● **GIVEN INFORMATION**
··········

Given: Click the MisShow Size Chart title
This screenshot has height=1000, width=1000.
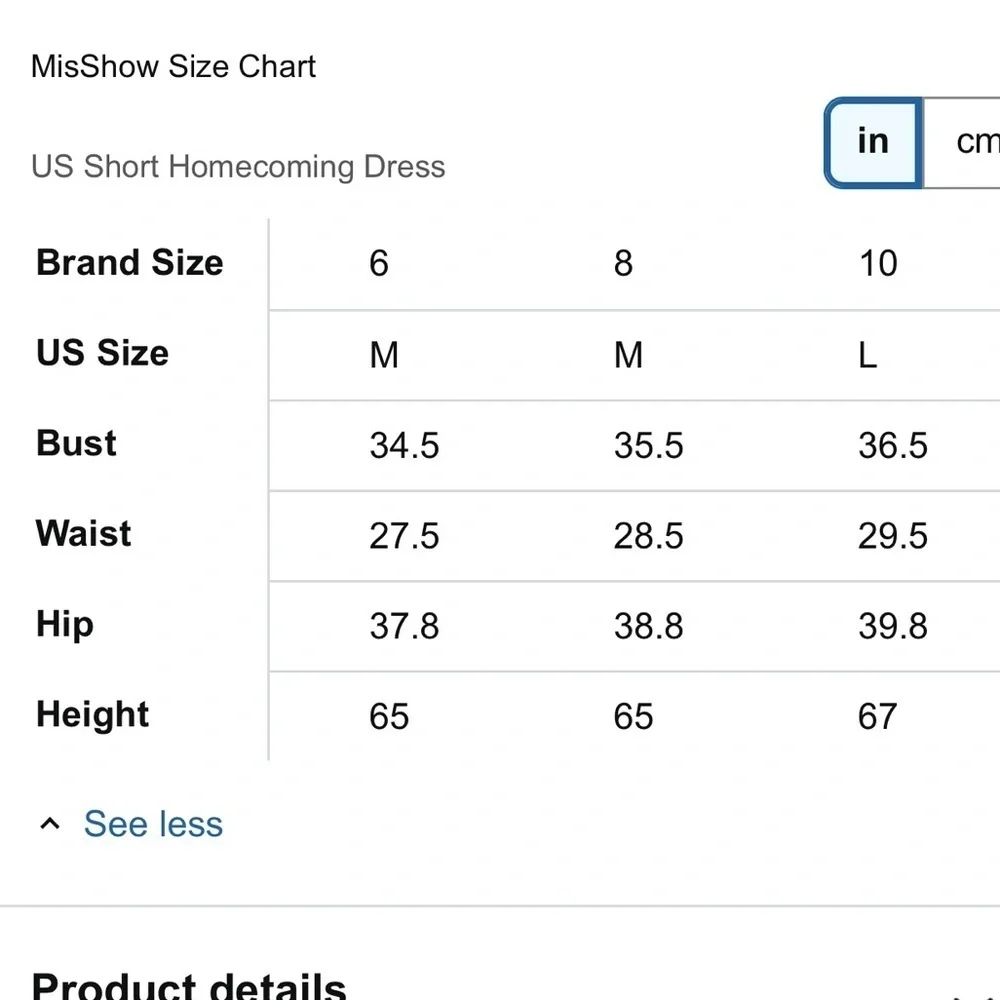Looking at the screenshot, I should [x=173, y=66].
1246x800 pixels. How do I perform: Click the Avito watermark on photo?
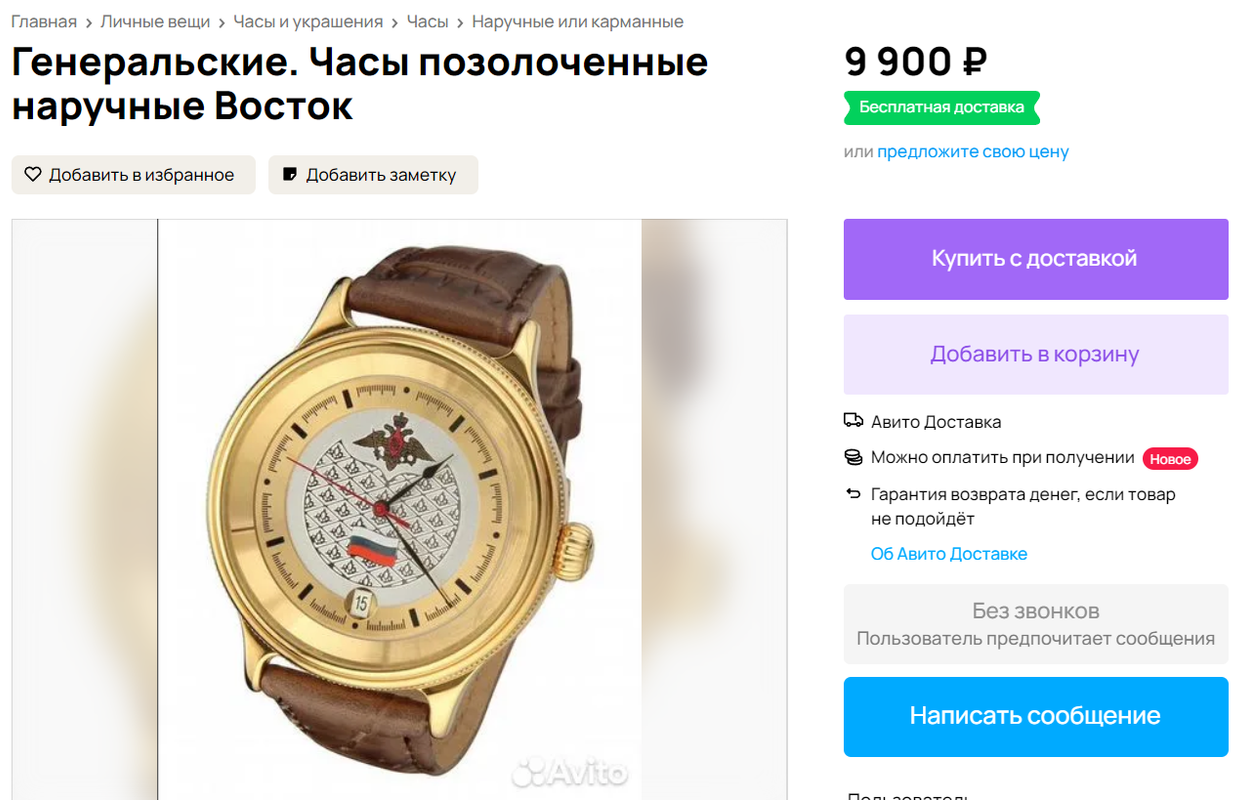pyautogui.click(x=570, y=772)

··········

● **TASK INSTRUCTIONS**
Exactly as they stand, write the lines from the one holding "This screenshot has height=1000, width=1000." to the end of the material, both ends included. Do not copy the pictures.

● **EXERCISE RESULT**
This screenshot has height=1000, width=1000.
Looking at the screenshot, I should [x=173, y=66].
1246x800 pixels. How do I perform: Click the Avito watermark on photo?
pyautogui.click(x=570, y=772)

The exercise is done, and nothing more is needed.